*** Supplied material Section Begins ***

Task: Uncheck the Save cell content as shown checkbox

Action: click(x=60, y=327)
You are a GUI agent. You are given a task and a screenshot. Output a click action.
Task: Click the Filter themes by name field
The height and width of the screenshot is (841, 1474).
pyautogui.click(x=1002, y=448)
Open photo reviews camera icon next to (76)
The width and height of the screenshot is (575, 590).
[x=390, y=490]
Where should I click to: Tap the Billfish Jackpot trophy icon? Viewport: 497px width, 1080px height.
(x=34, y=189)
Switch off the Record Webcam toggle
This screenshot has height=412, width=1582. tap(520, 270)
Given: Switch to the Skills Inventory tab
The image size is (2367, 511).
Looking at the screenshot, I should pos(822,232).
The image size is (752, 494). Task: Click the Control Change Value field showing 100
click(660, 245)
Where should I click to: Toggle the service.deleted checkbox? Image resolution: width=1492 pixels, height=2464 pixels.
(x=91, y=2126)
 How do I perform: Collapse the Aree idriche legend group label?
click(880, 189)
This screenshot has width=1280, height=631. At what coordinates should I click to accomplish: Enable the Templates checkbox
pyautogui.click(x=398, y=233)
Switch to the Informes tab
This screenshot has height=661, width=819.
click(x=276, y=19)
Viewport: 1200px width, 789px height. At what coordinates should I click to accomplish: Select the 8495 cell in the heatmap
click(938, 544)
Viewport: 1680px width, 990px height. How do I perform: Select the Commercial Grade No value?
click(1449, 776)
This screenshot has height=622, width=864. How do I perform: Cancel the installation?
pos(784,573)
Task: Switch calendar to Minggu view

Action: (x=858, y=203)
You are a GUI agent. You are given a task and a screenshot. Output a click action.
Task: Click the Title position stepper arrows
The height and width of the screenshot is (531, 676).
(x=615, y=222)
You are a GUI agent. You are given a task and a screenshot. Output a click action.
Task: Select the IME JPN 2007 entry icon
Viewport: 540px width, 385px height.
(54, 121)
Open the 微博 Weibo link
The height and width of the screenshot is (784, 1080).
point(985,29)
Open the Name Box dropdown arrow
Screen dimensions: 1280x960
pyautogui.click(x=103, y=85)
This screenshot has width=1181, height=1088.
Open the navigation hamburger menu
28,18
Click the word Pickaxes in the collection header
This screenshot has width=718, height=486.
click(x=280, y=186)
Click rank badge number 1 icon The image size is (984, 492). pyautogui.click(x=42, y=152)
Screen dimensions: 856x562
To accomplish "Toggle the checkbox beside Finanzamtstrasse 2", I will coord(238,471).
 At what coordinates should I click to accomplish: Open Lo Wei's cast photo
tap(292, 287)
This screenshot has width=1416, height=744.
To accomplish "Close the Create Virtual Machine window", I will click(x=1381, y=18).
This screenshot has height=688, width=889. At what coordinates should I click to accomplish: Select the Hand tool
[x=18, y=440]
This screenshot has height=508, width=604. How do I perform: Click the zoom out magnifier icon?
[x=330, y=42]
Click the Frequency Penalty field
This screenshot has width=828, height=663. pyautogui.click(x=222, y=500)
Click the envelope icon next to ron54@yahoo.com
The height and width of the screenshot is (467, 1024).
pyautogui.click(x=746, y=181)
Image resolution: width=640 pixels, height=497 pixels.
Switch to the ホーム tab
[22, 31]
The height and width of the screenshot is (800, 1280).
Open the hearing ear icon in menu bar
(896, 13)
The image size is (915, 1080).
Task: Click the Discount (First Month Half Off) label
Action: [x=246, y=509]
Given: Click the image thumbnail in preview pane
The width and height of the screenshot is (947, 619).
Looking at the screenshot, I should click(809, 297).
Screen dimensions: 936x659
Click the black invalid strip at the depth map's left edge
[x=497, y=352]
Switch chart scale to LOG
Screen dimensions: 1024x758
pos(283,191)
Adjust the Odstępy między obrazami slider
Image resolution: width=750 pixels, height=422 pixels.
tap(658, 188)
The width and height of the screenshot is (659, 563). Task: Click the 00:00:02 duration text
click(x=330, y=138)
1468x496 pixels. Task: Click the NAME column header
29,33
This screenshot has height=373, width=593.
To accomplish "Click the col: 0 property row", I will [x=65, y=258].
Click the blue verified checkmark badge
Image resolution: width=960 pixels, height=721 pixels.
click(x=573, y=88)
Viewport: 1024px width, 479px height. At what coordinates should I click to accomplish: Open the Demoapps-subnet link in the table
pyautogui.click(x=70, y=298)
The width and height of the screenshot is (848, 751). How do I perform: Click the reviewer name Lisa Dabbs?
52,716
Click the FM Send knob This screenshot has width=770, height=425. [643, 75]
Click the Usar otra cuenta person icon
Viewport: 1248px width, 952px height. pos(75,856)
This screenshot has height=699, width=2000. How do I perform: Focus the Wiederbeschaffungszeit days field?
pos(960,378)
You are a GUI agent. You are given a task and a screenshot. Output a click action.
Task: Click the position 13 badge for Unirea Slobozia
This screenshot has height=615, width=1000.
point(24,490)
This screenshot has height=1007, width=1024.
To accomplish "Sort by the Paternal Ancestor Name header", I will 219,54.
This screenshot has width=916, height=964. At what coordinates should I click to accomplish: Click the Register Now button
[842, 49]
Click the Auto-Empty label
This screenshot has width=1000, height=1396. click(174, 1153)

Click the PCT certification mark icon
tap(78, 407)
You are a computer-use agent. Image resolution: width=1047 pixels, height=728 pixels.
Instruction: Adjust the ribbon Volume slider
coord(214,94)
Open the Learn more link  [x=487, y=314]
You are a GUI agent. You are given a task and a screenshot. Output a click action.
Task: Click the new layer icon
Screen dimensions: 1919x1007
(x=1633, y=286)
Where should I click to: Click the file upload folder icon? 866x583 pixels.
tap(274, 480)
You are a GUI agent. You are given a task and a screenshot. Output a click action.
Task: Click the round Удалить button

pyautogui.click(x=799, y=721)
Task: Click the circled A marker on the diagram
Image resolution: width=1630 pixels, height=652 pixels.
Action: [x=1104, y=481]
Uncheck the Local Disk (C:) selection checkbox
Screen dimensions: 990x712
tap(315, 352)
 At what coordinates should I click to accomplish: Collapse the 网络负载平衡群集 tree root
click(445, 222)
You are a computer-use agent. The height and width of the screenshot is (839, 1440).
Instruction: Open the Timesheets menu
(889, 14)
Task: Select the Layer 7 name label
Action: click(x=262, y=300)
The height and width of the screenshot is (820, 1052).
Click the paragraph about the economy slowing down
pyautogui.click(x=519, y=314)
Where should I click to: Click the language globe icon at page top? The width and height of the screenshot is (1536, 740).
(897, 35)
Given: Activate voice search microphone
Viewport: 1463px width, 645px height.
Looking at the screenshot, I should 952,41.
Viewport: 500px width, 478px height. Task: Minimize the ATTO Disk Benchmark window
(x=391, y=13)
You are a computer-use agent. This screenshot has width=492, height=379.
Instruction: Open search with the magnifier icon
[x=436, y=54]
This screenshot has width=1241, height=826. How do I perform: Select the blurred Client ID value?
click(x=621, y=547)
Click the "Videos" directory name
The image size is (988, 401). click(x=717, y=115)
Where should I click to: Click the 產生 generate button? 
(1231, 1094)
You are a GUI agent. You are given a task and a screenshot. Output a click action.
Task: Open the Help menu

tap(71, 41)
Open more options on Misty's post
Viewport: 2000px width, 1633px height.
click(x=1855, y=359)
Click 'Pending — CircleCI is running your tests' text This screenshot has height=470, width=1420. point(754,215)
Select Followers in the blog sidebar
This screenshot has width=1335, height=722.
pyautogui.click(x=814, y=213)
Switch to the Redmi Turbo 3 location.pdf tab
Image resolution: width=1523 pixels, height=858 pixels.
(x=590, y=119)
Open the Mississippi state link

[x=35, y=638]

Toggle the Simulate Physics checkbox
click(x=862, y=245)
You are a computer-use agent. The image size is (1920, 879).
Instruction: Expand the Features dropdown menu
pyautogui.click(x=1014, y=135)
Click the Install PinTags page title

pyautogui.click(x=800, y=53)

*** Supplied material Section Ends ***

## Exercise aim
What you should produce is an exact copy of the records above.

## Answer to the problem
Task: Uncheck the Save cell content as shown checkbox

Action: click(x=60, y=327)
You are a GUI agent. You are given a task and a screenshot. Output a click action.
Task: Click the Filter themes by name field
The height and width of the screenshot is (841, 1474).
pyautogui.click(x=1002, y=448)
Open photo reviews camera icon next to (76)
The width and height of the screenshot is (575, 590).
[x=390, y=490]
Where should I click to: Tap the Billfish Jackpot trophy icon? Viewport: 497px width, 1080px height.
(x=34, y=189)
Switch off the Record Webcam toggle
This screenshot has height=412, width=1582. tap(520, 270)
Given: Switch to the Skills Inventory tab
The image size is (2367, 511).
Looking at the screenshot, I should pos(822,232).
The image size is (752, 494). Task: Click the Control Change Value field showing 100
click(660, 245)
Where should I click to: Toggle the service.deleted checkbox? Image resolution: width=1492 pixels, height=2464 pixels.
(x=91, y=2126)
 How do I perform: Collapse the Aree idriche legend group label?
click(880, 189)
This screenshot has width=1280, height=631. At what coordinates should I click to accomplish: Enable the Templates checkbox
pyautogui.click(x=398, y=233)
Switch to the Informes tab
This screenshot has height=661, width=819.
click(x=276, y=19)
Viewport: 1200px width, 789px height. At what coordinates should I click to accomplish: Select the 8495 cell in the heatmap
click(938, 544)
Viewport: 1680px width, 990px height. How do I perform: Select the Commercial Grade No value?
click(1449, 776)
This screenshot has height=622, width=864. How do I perform: Cancel the installation?
pos(784,573)
Task: Switch calendar to Minggu view

Action: (x=858, y=203)
You are a GUI agent. You are given a task and a screenshot. Output a click action.
Task: Click the Title position stepper arrows
The height and width of the screenshot is (531, 676).
(x=615, y=222)
You are a GUI agent. You are given a task and a screenshot. Output a click action.
Task: Select the IME JPN 2007 entry icon
Viewport: 540px width, 385px height.
(54, 121)
Open the 微博 Weibo link
The height and width of the screenshot is (784, 1080).
point(985,29)
Open the Name Box dropdown arrow
Screen dimensions: 1280x960
pyautogui.click(x=103, y=85)
This screenshot has width=1181, height=1088.
Open the navigation hamburger menu
28,18
Click the word Pickaxes in the collection header
This screenshot has width=718, height=486.
click(x=280, y=186)
Click rank badge number 1 icon The image size is (984, 492). pyautogui.click(x=42, y=152)
Screen dimensions: 856x562
To accomplish "Toggle the checkbox beside Finanzamtstrasse 2", I will coord(238,471).
 At what coordinates should I click to accomplish: Open Lo Wei's cast photo
tap(292, 287)
This screenshot has width=1416, height=744.
To accomplish "Close the Create Virtual Machine window", I will click(x=1381, y=18).
This screenshot has height=688, width=889. At what coordinates should I click to accomplish: Select the Hand tool
[x=18, y=440]
This screenshot has height=508, width=604. How do I perform: Click the zoom out magnifier icon?
[x=330, y=42]
Click the Frequency Penalty field
This screenshot has width=828, height=663. pyautogui.click(x=222, y=500)
Click the envelope icon next to ron54@yahoo.com
The height and width of the screenshot is (467, 1024).
pyautogui.click(x=746, y=181)
Image resolution: width=640 pixels, height=497 pixels.
Switch to the ホーム tab
[22, 31]
The height and width of the screenshot is (800, 1280).
Open the hearing ear icon in menu bar
(896, 13)
The image size is (915, 1080).
Task: Click the Discount (First Month Half Off) label
Action: [x=246, y=509]
Given: Click the image thumbnail in preview pane
The width and height of the screenshot is (947, 619).
Looking at the screenshot, I should click(809, 297).
Screen dimensions: 936x659
Click the black invalid strip at the depth map's left edge
[x=497, y=352]
Switch chart scale to LOG
Screen dimensions: 1024x758
pos(283,191)
Adjust the Odstępy między obrazami slider
Image resolution: width=750 pixels, height=422 pixels.
tap(658, 188)
The width and height of the screenshot is (659, 563). Task: Click the 00:00:02 duration text
click(x=330, y=138)
1468x496 pixels. Task: Click the NAME column header
29,33
This screenshot has height=373, width=593.
To accomplish "Click the col: 0 property row", I will [x=65, y=258].
Click the blue verified checkmark badge
Image resolution: width=960 pixels, height=721 pixels.
click(x=573, y=88)
Viewport: 1024px width, 479px height. At what coordinates should I click to accomplish: Open the Demoapps-subnet link in the table
pyautogui.click(x=70, y=298)
The width and height of the screenshot is (848, 751). How do I perform: Click the reviewer name Lisa Dabbs?
52,716
Click the FM Send knob This screenshot has width=770, height=425. [643, 75]
Click the Usar otra cuenta person icon
Viewport: 1248px width, 952px height. pos(75,856)
This screenshot has height=699, width=2000. How do I perform: Focus the Wiederbeschaffungszeit days field?
pos(960,378)
You are a GUI agent. You are given a task and a screenshot. Output a click action.
Task: Click the position 13 badge for Unirea Slobozia
This screenshot has height=615, width=1000.
point(24,490)
This screenshot has height=1007, width=1024.
To accomplish "Sort by the Paternal Ancestor Name header", I will 219,54.
This screenshot has width=916, height=964. At what coordinates should I click to accomplish: Click the Register Now button
[842, 49]
Click the Auto-Empty label
This screenshot has width=1000, height=1396. click(174, 1153)

Click the PCT certification mark icon
tap(78, 407)
You are a computer-use agent. Image resolution: width=1047 pixels, height=728 pixels.
Instruction: Adjust the ribbon Volume slider
coord(214,94)
Open the Learn more link  [x=487, y=314]
You are a GUI agent. You are given a task and a screenshot. Output a click action.
Task: Click the new layer icon
Screen dimensions: 1919x1007
(x=1633, y=286)
Where should I click to: Click the file upload folder icon? 866x583 pixels.
tap(274, 480)
You are a GUI agent. You are given a task and a screenshot. Output a click action.
Task: Click the round Удалить button

pyautogui.click(x=799, y=721)
Task: Click the circled A marker on the diagram
Image resolution: width=1630 pixels, height=652 pixels.
Action: [x=1104, y=481]
Uncheck the Local Disk (C:) selection checkbox
Screen dimensions: 990x712
tap(315, 352)
 At what coordinates should I click to accomplish: Collapse the 网络负载平衡群集 tree root
click(445, 222)
You are a computer-use agent. The height and width of the screenshot is (839, 1440).
Instruction: Open the Timesheets menu
(889, 14)
Task: Select the Layer 7 name label
Action: click(x=262, y=300)
The height and width of the screenshot is (820, 1052).
Click the paragraph about the economy slowing down
pyautogui.click(x=519, y=314)
Where should I click to: Click the language globe icon at page top? The width and height of the screenshot is (1536, 740).
(897, 35)
Given: Activate voice search microphone
Viewport: 1463px width, 645px height.
Looking at the screenshot, I should 952,41.
Viewport: 500px width, 478px height. Task: Minimize the ATTO Disk Benchmark window
(x=391, y=13)
You are a computer-use agent. This screenshot has width=492, height=379.
Instruction: Open search with the magnifier icon
[x=436, y=54]
This screenshot has width=1241, height=826. How do I perform: Select the blurred Client ID value?
click(x=621, y=547)
Click the "Videos" directory name
The image size is (988, 401). click(x=717, y=115)
Where should I click to: Click the 產生 generate button? 
(1231, 1094)
You are a GUI agent. You are given a task and a screenshot. Output a click action.
Task: Open the Help menu

tap(71, 41)
Open more options on Misty's post
Viewport: 2000px width, 1633px height.
click(x=1855, y=359)
Click 'Pending — CircleCI is running your tests' text This screenshot has height=470, width=1420. point(754,215)
Select Followers in the blog sidebar
This screenshot has width=1335, height=722.
pyautogui.click(x=814, y=213)
Switch to the Redmi Turbo 3 location.pdf tab
Image resolution: width=1523 pixels, height=858 pixels.
(x=590, y=119)
Open the Mississippi state link

[x=35, y=638]

Toggle the Simulate Physics checkbox
click(x=862, y=245)
You are a computer-use agent. The image size is (1920, 879).
Instruction: Expand the Features dropdown menu
pyautogui.click(x=1014, y=135)
Click the Install PinTags page title

pyautogui.click(x=800, y=53)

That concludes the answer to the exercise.